There it’s done. Justin Trudeau hit a wall.
David Johnston, the “special rapporteur” he appointed to cover up the Chinese interference scandal, was forced to resign under popular pressure.
People said, “Enough is enough! Who do you take us for? Fools? You think we can’t see through your game? That it is not known that you used a personal friend as a bulletproof vest? As a shield? Stop taking us for idiots!”
A MAGICIAN ON THE RETURN
When I was young, my father used to take my sister, my mother and me to brunch in a hotel restaurant near the Dorval airport.
While the adults helped themselves to the buffet (my father loved buffets), a magician on his return, who had known good years, but who had now gone to do card tricks in hotel restaurants, entertained the children.
He came out of the 25 cents of our ears, guessed the card we had chosen “at random” from a deck, etc.
Well-known towers dating from the time of Methuselah.
The man was supposed to amaze us, but he rather made us laugh. Because we always guessed his tricks.
You could see the card hidden in his sleeve, the coin hidden in the palm of his hand, etc.

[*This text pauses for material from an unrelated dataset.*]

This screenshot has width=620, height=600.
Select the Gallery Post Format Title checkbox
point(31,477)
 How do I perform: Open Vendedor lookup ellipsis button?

Well, that returning magician is Justin Trudeau.
He thinks of tricking us with his double-bottomed hat, his moth-eaten cape and his plastic wand bought at Dollarama, but no one falls for it anymore.
His old tricks, we know them by heart.
There was a time when his Pepsodent smiles, his hollow speeches and his socks of Star Wars cracked us up, but that was a century ago.
The magic no longer works.
Even internationally, where he was considered a demigod, diplomats roll their eyes and stifle a yawn when they hear Justin Trudeau’s name.
“Oh yes? The one who talks and talks, but never acts? The one who makes nice speeches about the need to protect the environment but gives billions of dollars to the oil industry?
Justin Trudeau’s name was a magic formula that opened all doors.
It’s made a “punch-line”.
“It was once Justin Trudeau…”
Like a “beautiful Brummel” from the 60s who persists in playing the charming singer, but who makes everyone laugh with his old tunes.
“Ohhhhh, Ninon, how I love you my Ninon!”
Do you like his songs? Come see him next Friday, he will sing at Résidence Les Pissenlits in Repentigny! Accompanied by Réjean, the king of the organ!
WHATEVER…
“I’m going to appoint a personal friend, and he’s the one who will judge whether or not we need a public inquiry!”
No, but really…
Justin thought it was going to work? That he was going to fool everyone with that dusty old thing?
What contempt…
“Dad, dad, I saw the rabbit hidden in the bottom of the gentleman’s hat!
“Stop, Richard, and come and have a portion of sausages, they’re good!”